AVAILABLE RECORDS

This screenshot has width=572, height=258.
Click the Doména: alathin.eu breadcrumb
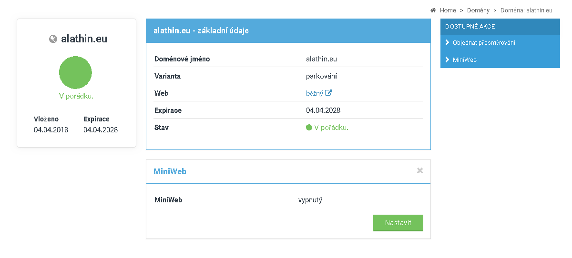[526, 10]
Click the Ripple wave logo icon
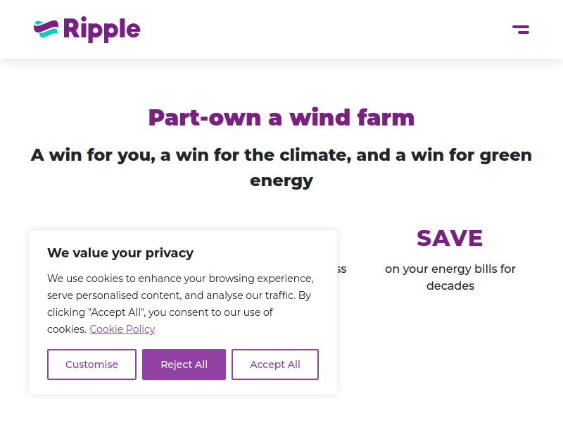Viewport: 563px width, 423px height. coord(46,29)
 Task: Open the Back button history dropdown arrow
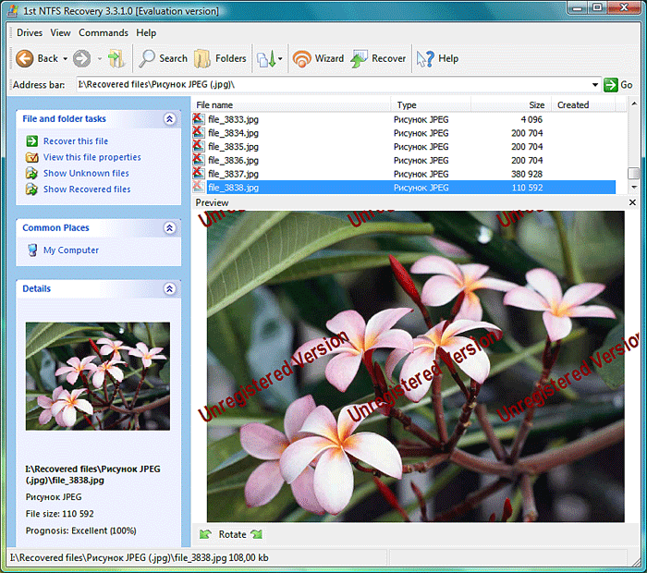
* * *
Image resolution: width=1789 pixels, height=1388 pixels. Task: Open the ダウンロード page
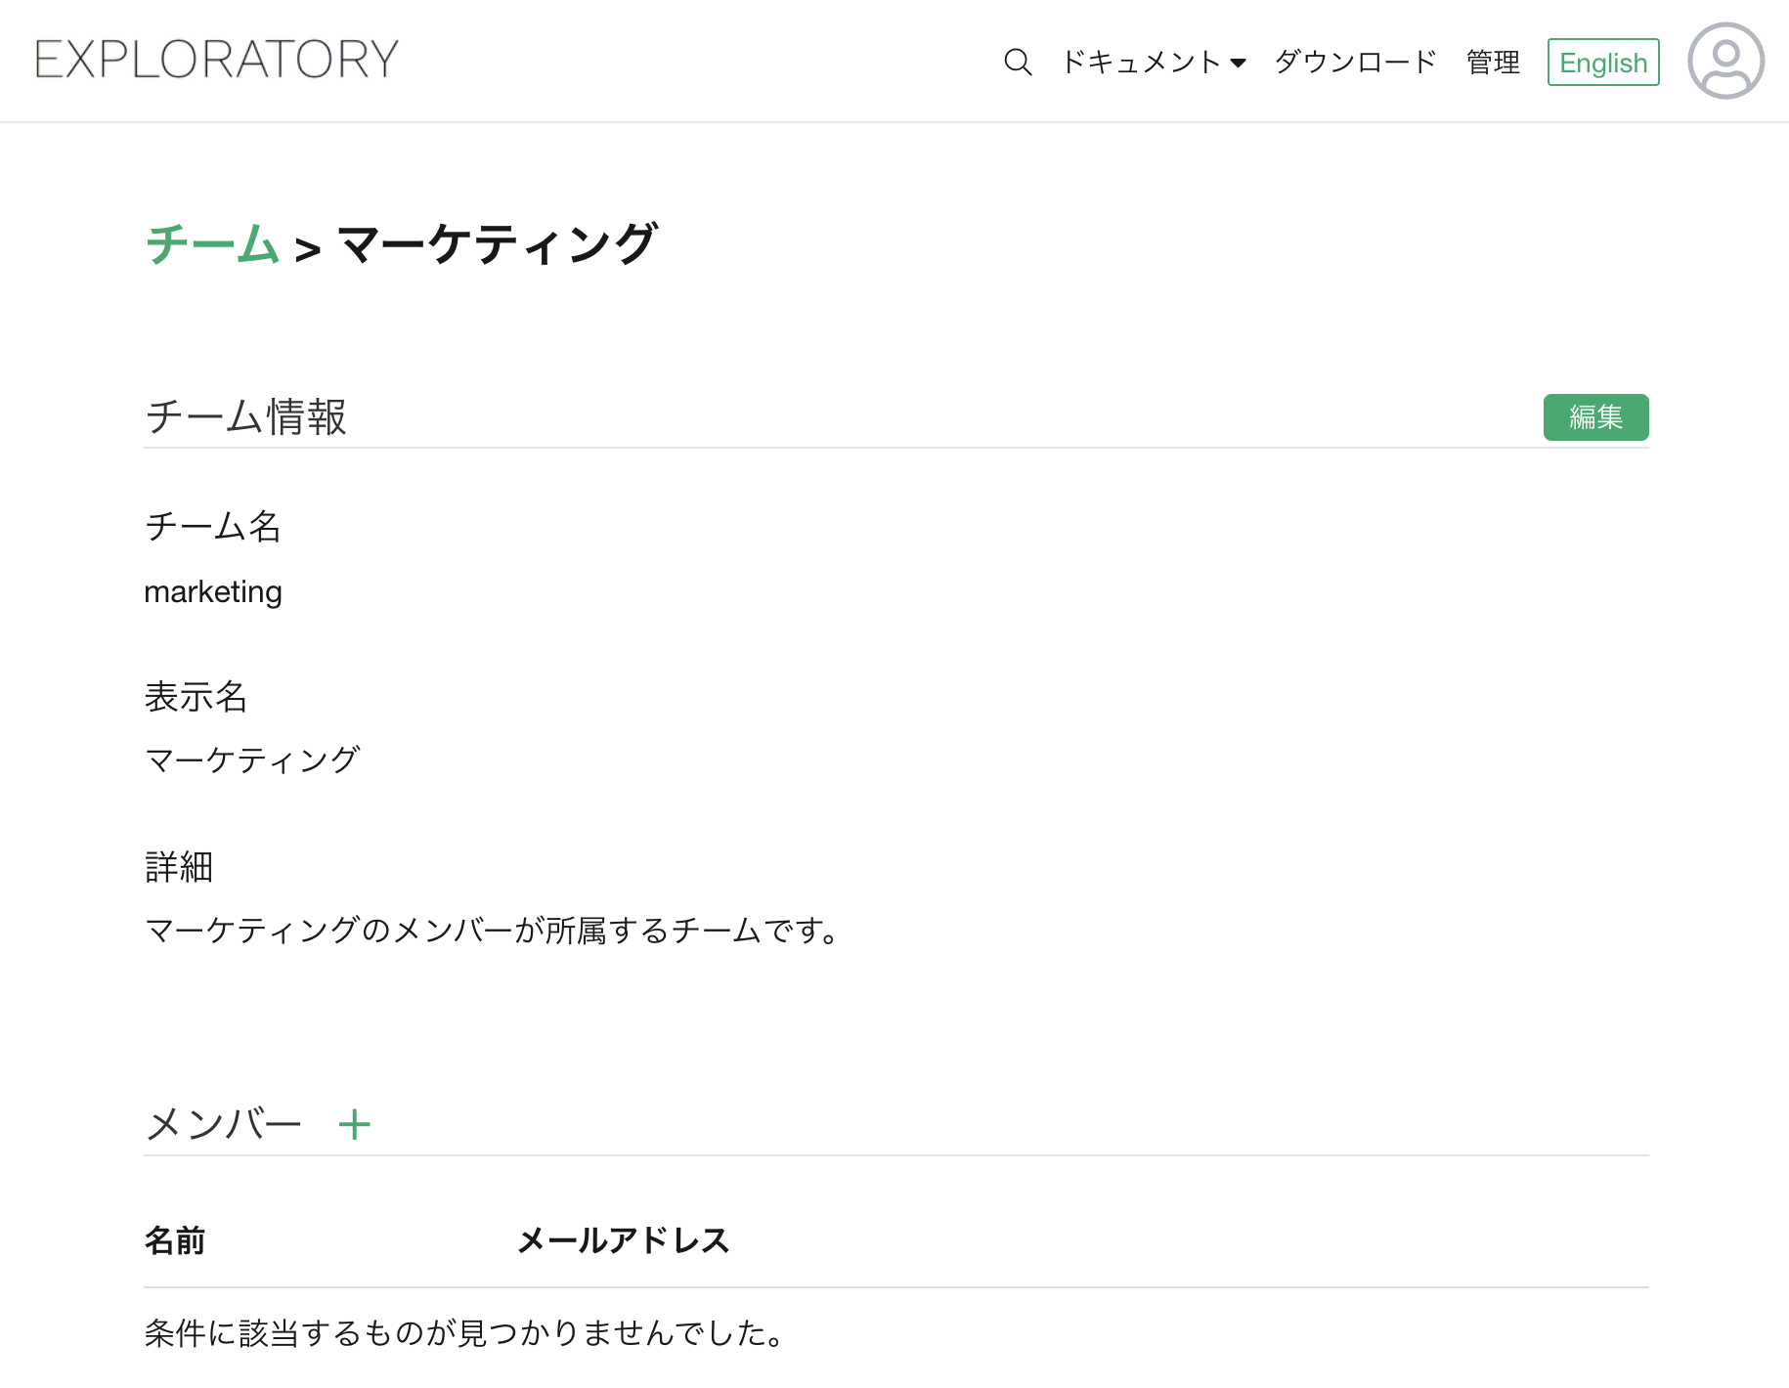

WORK INSTRUCTIONS
The answer must be every line from the entries above that holds the string "Open".

OUTPUT FOR THIS EXERCISE
 Task: Open the Back button history dropdown arrow
Image resolution: width=1789 pixels, height=1388 pixels. Task: Open the ダウンロード page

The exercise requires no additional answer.